In contrast, tenor sax player Devin Foster is firmly set on pursuing advanced studies in jazz. He is enrolling at UNT in the fall. For him, the Jazz Program has been both a learning and affirming activity. “I always wanted to play jazz. My father is a Saxophonist himself. I think jazz lets me be free and express my emotions, plus it gives me the chance to be weird and quirky.” Like Noah, Devin has been in jazz bands through school and All State for all of High School. “But the groups [in GDYO’s Jazz Program] feel more professional.” He says. “I think I am learning a lot about the music and what it will take to play on a career basis.”
As the directors settle back into the interview, Kris Berg comments on how great a boon working within the GDYO umbrella has been for the young Jazz Program, not so much for exposure to great musicians (“Most of the jazz performers are already specialized by high school. We don’t see a lot of classical performers cross over,” explains Fraile). The major advantage so far has been in the organization. “All we have to do is show up and teach jazz. Everything else, from rosters to set up are done for us by our Manager, Ashley Cox,” says Berg.
He also points to the advantage that being a part of GDYO affords in terms of fund raising. “We are playing a few pieces at the TACA kick off luncheon later this week. It’s great that the Program already will have its name out there. And both the Board and the patrons of the GDYO are completely behind the program.”

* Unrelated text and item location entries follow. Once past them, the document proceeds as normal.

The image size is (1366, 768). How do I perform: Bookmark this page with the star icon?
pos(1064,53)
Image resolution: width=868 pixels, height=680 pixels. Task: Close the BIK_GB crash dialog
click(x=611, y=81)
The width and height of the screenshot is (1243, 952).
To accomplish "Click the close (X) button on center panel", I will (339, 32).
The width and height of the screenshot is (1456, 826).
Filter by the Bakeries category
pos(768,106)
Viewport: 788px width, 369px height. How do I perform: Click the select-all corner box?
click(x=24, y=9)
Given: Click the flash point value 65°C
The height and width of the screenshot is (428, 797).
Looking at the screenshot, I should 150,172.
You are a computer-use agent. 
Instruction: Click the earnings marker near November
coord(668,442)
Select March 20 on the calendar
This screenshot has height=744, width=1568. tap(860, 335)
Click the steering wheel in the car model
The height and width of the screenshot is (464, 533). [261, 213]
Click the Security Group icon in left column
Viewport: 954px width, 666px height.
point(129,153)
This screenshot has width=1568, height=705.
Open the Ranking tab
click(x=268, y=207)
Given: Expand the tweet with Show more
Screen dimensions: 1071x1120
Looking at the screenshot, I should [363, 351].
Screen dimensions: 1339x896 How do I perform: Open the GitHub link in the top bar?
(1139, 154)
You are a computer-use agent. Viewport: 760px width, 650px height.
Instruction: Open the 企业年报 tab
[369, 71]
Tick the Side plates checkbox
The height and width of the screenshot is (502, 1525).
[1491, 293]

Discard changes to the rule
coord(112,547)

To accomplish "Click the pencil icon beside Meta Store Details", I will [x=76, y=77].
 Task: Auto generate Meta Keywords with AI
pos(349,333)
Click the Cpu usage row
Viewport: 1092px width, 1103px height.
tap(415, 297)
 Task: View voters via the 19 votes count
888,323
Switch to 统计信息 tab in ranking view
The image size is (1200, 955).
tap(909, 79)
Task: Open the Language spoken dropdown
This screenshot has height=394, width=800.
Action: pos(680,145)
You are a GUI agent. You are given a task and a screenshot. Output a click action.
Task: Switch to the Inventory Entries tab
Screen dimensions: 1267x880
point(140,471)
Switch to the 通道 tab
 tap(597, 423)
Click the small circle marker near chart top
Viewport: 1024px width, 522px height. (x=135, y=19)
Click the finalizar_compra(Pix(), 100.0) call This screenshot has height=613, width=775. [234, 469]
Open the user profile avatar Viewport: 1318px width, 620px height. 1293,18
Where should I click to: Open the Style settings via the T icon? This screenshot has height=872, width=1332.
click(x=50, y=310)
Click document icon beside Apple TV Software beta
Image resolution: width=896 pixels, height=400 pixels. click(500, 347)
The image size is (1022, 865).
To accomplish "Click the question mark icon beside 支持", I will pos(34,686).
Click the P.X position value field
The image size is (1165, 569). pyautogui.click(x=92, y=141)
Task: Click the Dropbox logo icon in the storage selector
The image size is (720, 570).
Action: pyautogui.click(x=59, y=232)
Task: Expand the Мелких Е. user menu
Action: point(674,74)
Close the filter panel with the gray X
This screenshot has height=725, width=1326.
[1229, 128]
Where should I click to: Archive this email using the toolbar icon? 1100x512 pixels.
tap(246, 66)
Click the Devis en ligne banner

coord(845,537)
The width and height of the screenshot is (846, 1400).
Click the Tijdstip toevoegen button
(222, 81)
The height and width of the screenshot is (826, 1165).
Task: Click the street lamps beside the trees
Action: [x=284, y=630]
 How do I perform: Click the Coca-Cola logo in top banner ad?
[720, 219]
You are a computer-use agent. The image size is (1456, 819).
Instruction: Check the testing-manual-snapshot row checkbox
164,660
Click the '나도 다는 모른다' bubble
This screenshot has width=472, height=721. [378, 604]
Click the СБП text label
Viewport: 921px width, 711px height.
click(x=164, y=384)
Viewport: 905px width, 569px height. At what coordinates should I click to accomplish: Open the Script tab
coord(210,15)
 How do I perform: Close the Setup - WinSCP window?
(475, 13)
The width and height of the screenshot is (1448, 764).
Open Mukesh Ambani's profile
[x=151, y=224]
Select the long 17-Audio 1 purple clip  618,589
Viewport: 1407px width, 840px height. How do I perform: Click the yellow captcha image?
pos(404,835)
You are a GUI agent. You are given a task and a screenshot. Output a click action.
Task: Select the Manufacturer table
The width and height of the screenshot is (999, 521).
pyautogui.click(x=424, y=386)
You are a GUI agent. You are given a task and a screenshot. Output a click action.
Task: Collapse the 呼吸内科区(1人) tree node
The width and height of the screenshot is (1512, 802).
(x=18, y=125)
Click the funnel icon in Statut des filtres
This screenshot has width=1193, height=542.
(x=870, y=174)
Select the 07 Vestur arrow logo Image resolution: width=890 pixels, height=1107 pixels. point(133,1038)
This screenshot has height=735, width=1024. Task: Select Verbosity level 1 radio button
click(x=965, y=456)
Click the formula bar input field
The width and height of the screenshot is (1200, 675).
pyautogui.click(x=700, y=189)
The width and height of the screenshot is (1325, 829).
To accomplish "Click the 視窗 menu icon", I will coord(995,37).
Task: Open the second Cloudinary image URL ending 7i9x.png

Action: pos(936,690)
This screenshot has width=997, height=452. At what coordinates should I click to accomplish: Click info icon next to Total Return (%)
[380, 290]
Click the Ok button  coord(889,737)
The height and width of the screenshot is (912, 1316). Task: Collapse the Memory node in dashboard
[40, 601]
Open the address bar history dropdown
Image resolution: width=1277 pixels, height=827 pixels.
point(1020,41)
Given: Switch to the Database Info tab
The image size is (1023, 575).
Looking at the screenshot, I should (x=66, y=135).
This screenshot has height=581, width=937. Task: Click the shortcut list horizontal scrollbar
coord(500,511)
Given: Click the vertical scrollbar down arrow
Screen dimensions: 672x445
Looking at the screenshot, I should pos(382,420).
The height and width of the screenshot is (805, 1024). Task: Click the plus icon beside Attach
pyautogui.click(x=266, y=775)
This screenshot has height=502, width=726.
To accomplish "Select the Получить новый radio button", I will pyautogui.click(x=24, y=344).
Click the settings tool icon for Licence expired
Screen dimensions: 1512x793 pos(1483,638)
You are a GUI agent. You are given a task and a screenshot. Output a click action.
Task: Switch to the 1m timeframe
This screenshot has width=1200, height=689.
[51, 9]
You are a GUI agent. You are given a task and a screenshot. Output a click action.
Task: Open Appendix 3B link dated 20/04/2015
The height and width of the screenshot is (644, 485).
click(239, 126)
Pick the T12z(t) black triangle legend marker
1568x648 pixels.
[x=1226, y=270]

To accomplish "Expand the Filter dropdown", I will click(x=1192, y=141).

And for the future of the Jazz Program? Not only is the hope to expand the Orchestra and combos through auditions. “I hope that all the ensembles in the program are innovative,” says Kris Berg, before heading off to start the rehearsal for the Big Band. “I already compose pieces for the group and hope to introduce at least one new one a year. But I’d love to see a new piece commissioned yearly form some of the great jazz composers that are out there today. In addition, we’re working to bring jazz greats, like [trumpeter] Sean Jones and Australian James Morrison, to play with the Orchestra at our concerts.”
With that, he transitions from cheerleader to bandleader. Working each line of the horns (and the small rhythm section, he crafts the complex meshwork of an arrangement of Pat Metheny’s “Every Summer Night.” At last, the pieces (sans drummer—Aaron has called in sick) fit together and the Big Band sails in a rich and melodious tone, joy and exuberance pouring out of every instrument.
» The first season for the GDYO Jazz Program has ended; and the final GDYO concert is 7:30 p.m. Sunday, May 19 at the Meyerson Symphony Center. It features guest artists, the Plano Civic Chorus and soprano Rainelle Krause, on a program that includes Poulenc’s Gloria.